À cela s’ajoute que les croyants sont autant d’interfaces diverses et variées entre la foi et la vie sociale. Par le truchement des individus ces interactions répétées, peuvent amener à des phénomènes sociaux plus ou moins significatifs. Toutes ces interactions sont délaissées par les théologiens et abandonnées aux sociologues, ou pire, aux journalistes. Il n’y a donc pas, malheureusement, dans le champ théologique, d’étude des théologies qui entrent en interaction avec les idées politiques, ce qui pourrait être l’un des buts de cette discipline. 

Cette étude que la théologie doit mener sur elle-même paraît même cruciale lorsque nous prenons en compte que nous vivons au siècle où les acteurs de la théologie ont le plus ressenti et formulé le besoin d’assumer leur part de responsabilité vis à vis de la société, conscients de leur poids morale et leur influence sur les consciences.
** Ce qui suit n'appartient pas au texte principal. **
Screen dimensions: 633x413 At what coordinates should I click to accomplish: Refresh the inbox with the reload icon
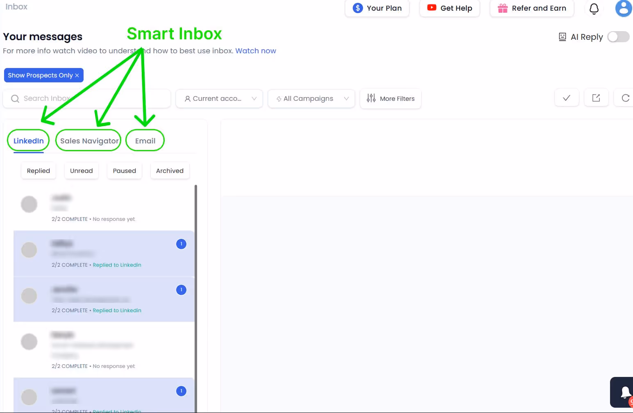point(626,98)
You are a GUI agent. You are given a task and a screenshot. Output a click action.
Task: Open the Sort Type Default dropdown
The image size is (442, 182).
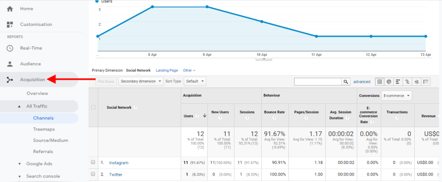[x=195, y=81]
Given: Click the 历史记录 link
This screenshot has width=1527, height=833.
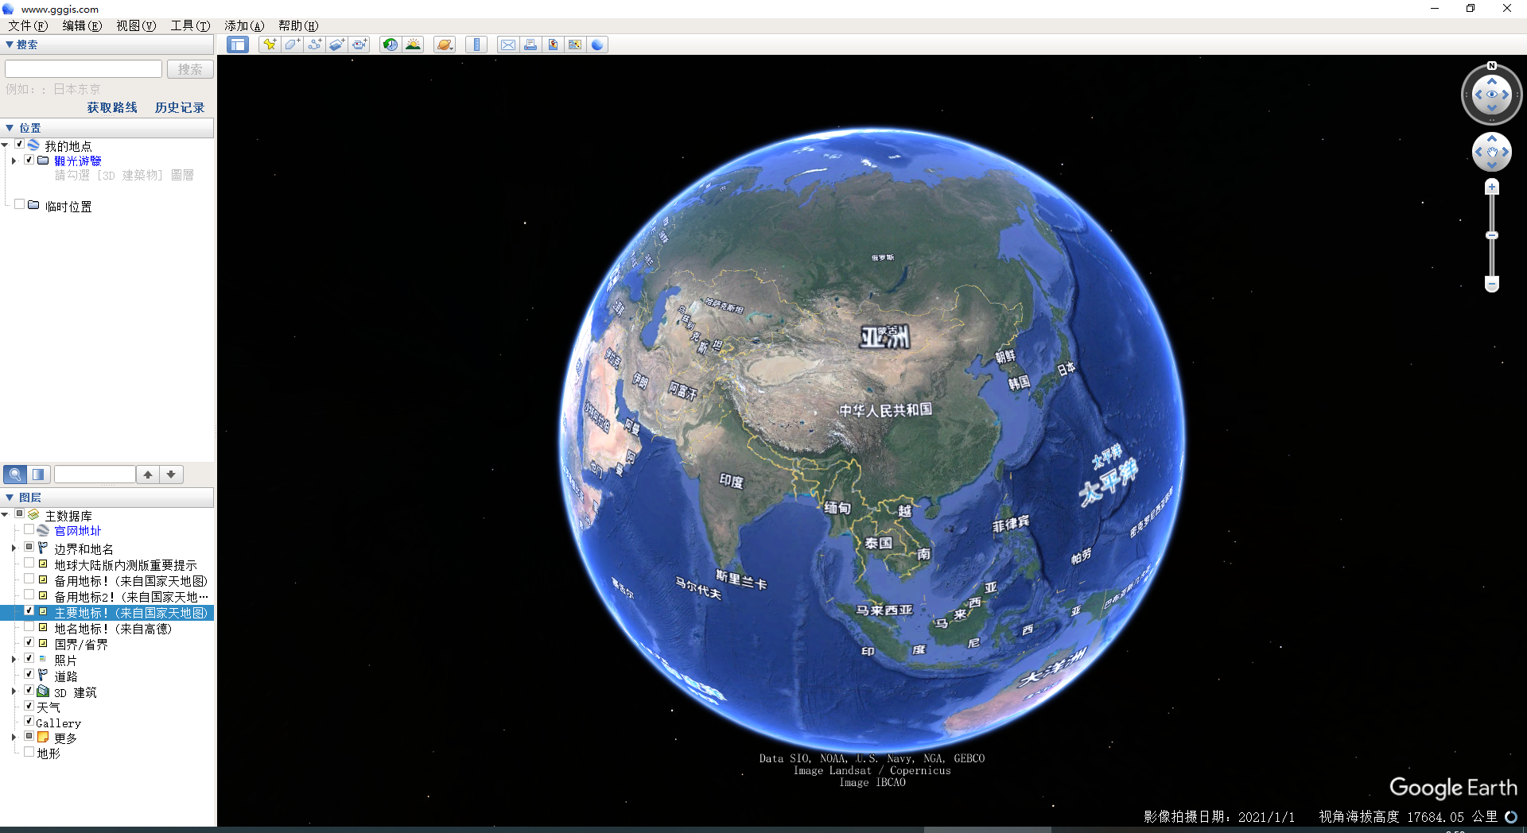Looking at the screenshot, I should pyautogui.click(x=180, y=107).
Un sentiment de responsabilité qui leur vient d’une prise de conscience de ce qu’ils considèrent avoir été les manquements et les erreurs de leurs prédécesseurs. 
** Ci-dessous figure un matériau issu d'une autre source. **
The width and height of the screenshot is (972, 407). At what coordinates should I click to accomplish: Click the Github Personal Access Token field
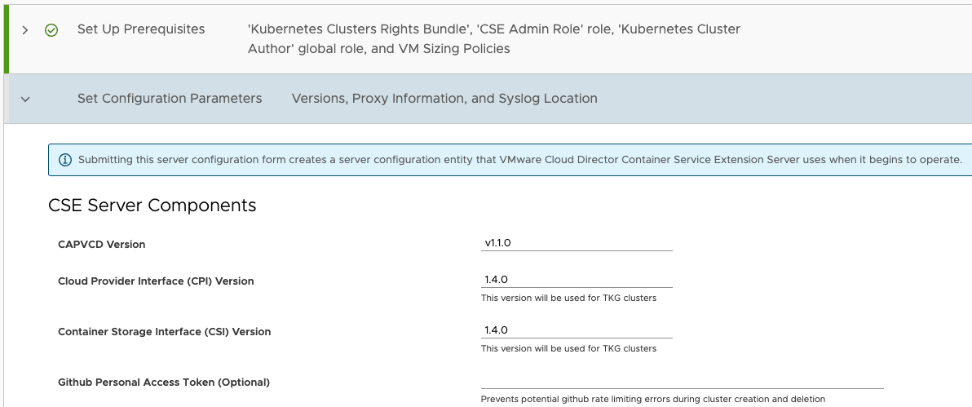coord(682,381)
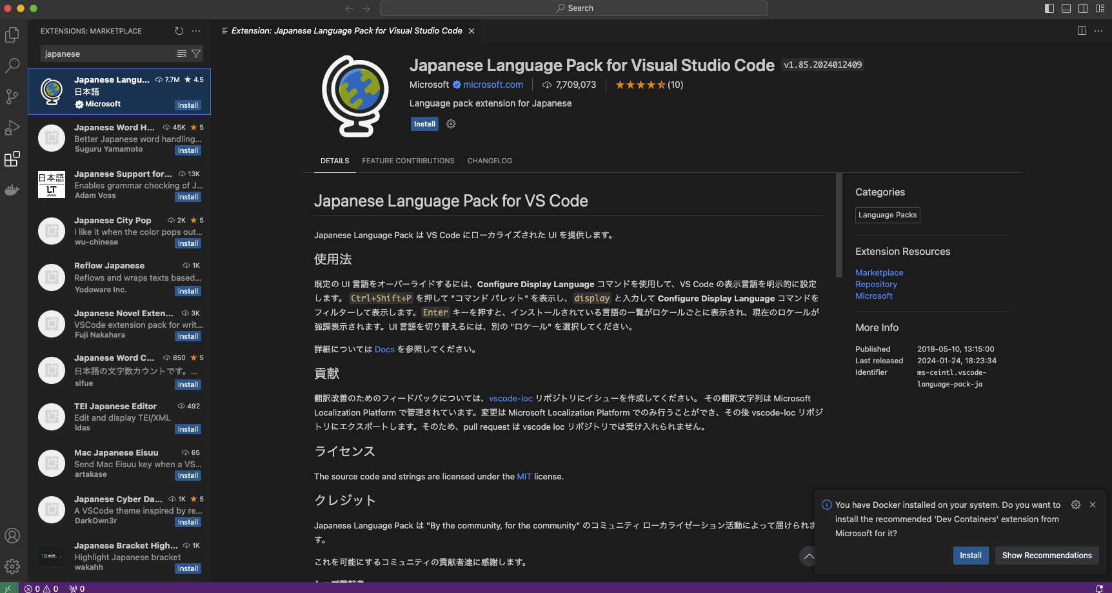
Task: Open the Run and Debug view
Action: click(12, 128)
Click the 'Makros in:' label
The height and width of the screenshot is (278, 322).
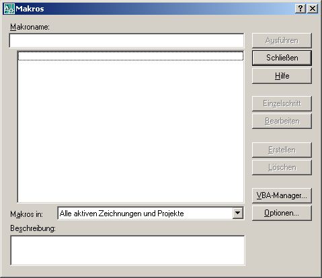[26, 214]
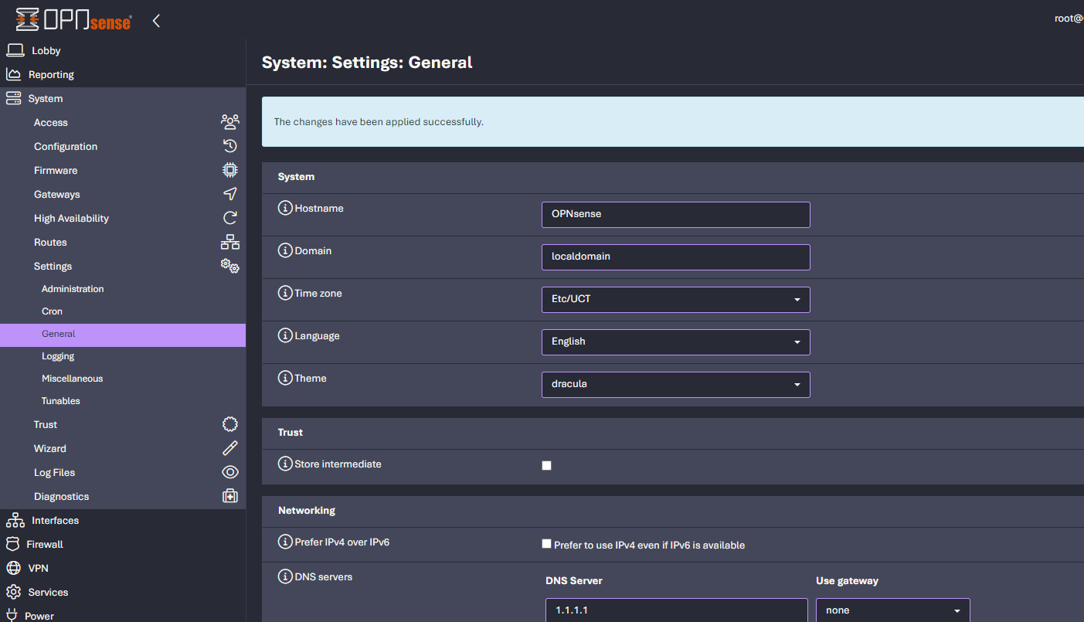Click the Firmware chip icon in sidebar
The width and height of the screenshot is (1084, 622).
(229, 170)
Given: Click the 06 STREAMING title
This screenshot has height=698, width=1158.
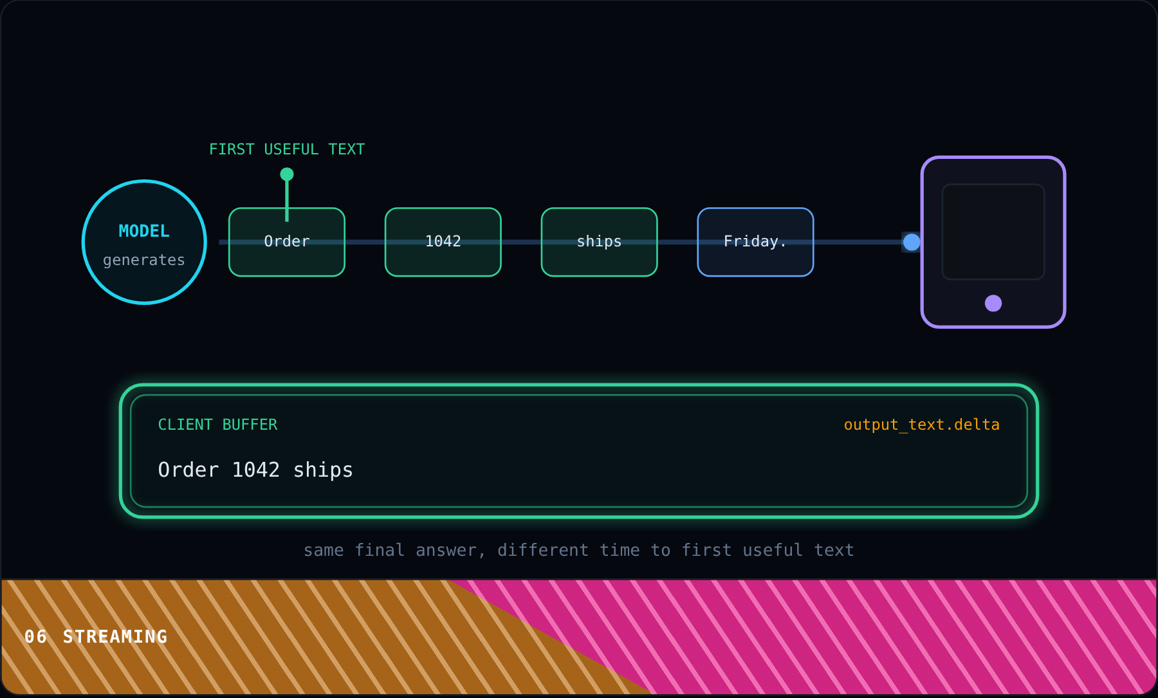Looking at the screenshot, I should click(96, 637).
Ajoutons pour finir que les idées politiques contemporaines sont elles-mêmes plus aptes à créer des contiguïtés avec les pensées religieuses qu’elles ne l’étaient autrefois. Premièrement, elles ont comblé le vide laissé par la sécularisation et se sont mises à surfer sur le registre religieux, et se faisant sont devenues de fait très miscibles à des systèmes doctrinaux et à leur discours : elles peuvent s’appuyer sur l’idée du bien et du mal, et susciter en nous une fibre morale; elles ont une espérance, en promettant un monde meilleur; elles ont une praxis, et appellent à l’obéissance et en sollicitant en nous un désir de justice personnelle; elles ont parfois même une eschatologie et suscitent en nous une source de motivations millénariste propre aux religions qui définissent le sens de l’Histoire sous un angle dramatique. Deuxièmement, elles ne proposent plus des systèmes dogmatiques explicites que l’on pourrait contredire ou « démonter » point par point comme c’était le cas au XXème siècle, mais elles se proposent désormais sous forme d’éthiques, de valeurs, de positions pragmatiques invoquant le bon sens, ou encore de sentiments moraux, etc. les rendant de fait plus faciles à intégrer dans une doctrine religieuse.
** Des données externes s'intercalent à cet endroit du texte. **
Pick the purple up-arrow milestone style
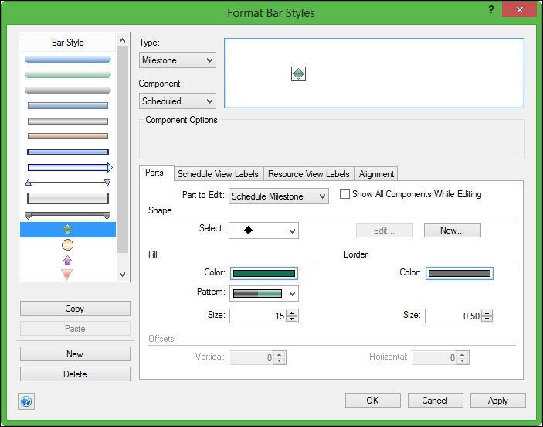point(68,261)
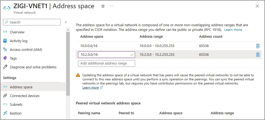
Task: Collapse the sidebar with double chevron
Action: pos(66,22)
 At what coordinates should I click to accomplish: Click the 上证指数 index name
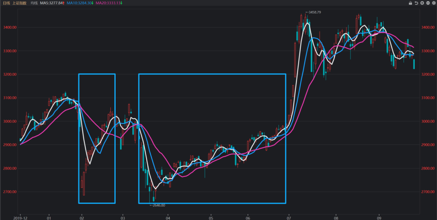(x=19, y=3)
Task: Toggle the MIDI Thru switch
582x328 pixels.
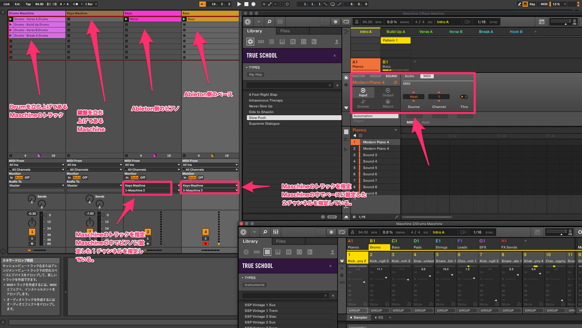Action: pyautogui.click(x=464, y=97)
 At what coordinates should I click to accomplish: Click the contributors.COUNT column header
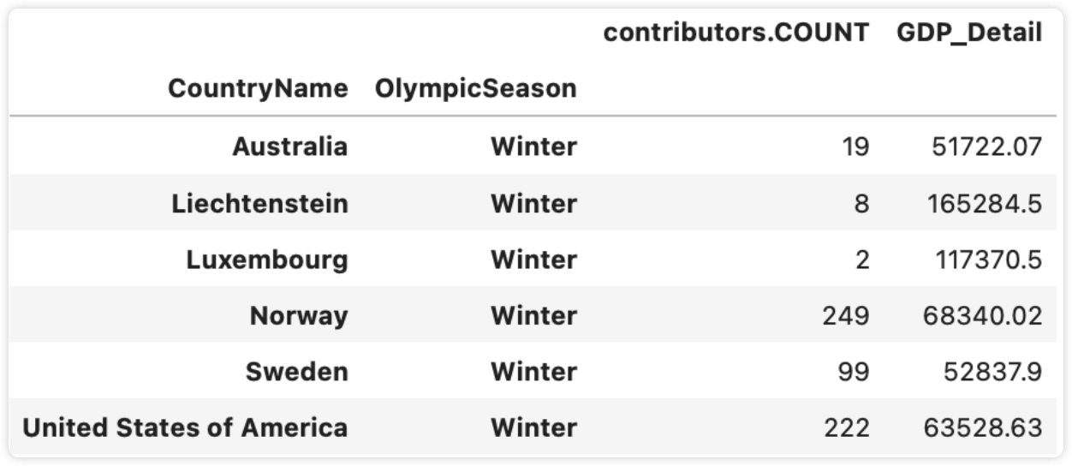(736, 33)
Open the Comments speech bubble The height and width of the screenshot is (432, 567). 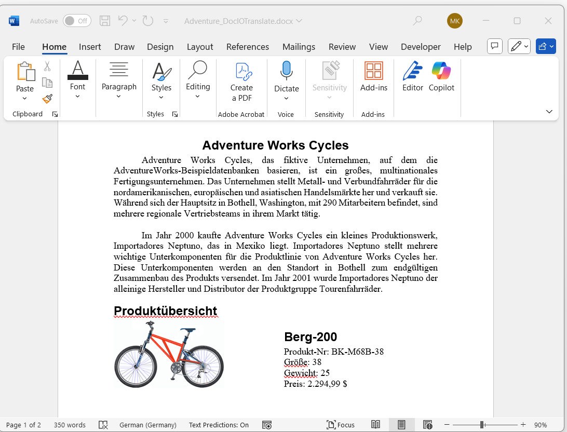[495, 46]
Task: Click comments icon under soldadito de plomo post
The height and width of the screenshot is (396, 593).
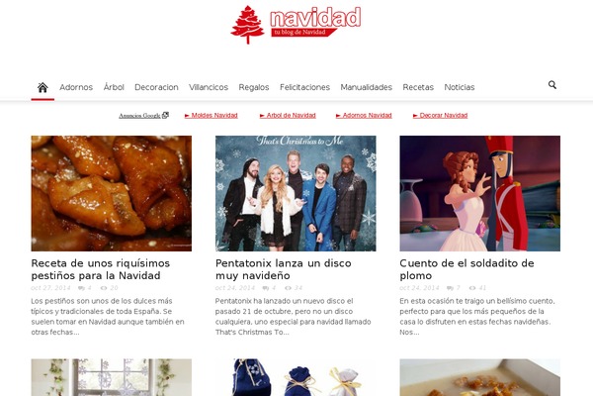Action: pos(450,288)

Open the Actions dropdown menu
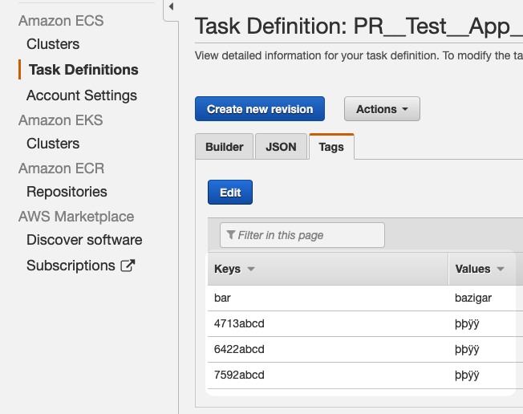[382, 109]
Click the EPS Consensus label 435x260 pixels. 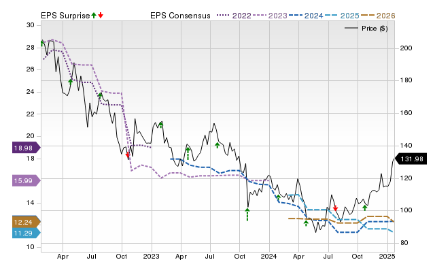coord(180,16)
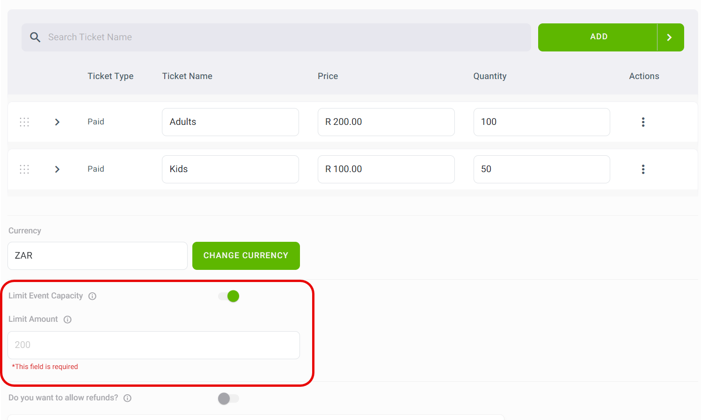Click the Limit Event Capacity info icon
The height and width of the screenshot is (420, 701).
92,296
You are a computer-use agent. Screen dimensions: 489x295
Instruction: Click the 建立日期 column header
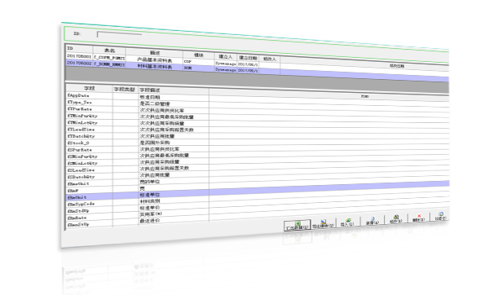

De fait, l’Éxégèse, la doctrine, la théologie pratique, la liturgie, la pastorale, l’écclésiologie, etc… sont parfois sous influence de croyances, de visions du monde extérieures, entrées dans l’Église par l’intermédiaire des idées politiques. Mais il arrive aussi parfois que, plus simplement, les doctrines et les textes bibliques soient directement invoqués en soutien d’une cause ou d’un combat politique. 

Conclusion et but du blog

Ces interactions entre la théologie et le politique au sens large sont diverses dans leurs modalités, et leurs enjeux d’une telle importance qu’elles mériteraient un champ d’étude à part entière.

Dans ce blog nous nous contenterons d’un travail sommaire à visée informative. Informer le lecteur de l’actualité. Enrichir la culture du lecteur sur des questions théologico-politiques élémentaires dans l’Histoire de l’Église et dans le temps présent.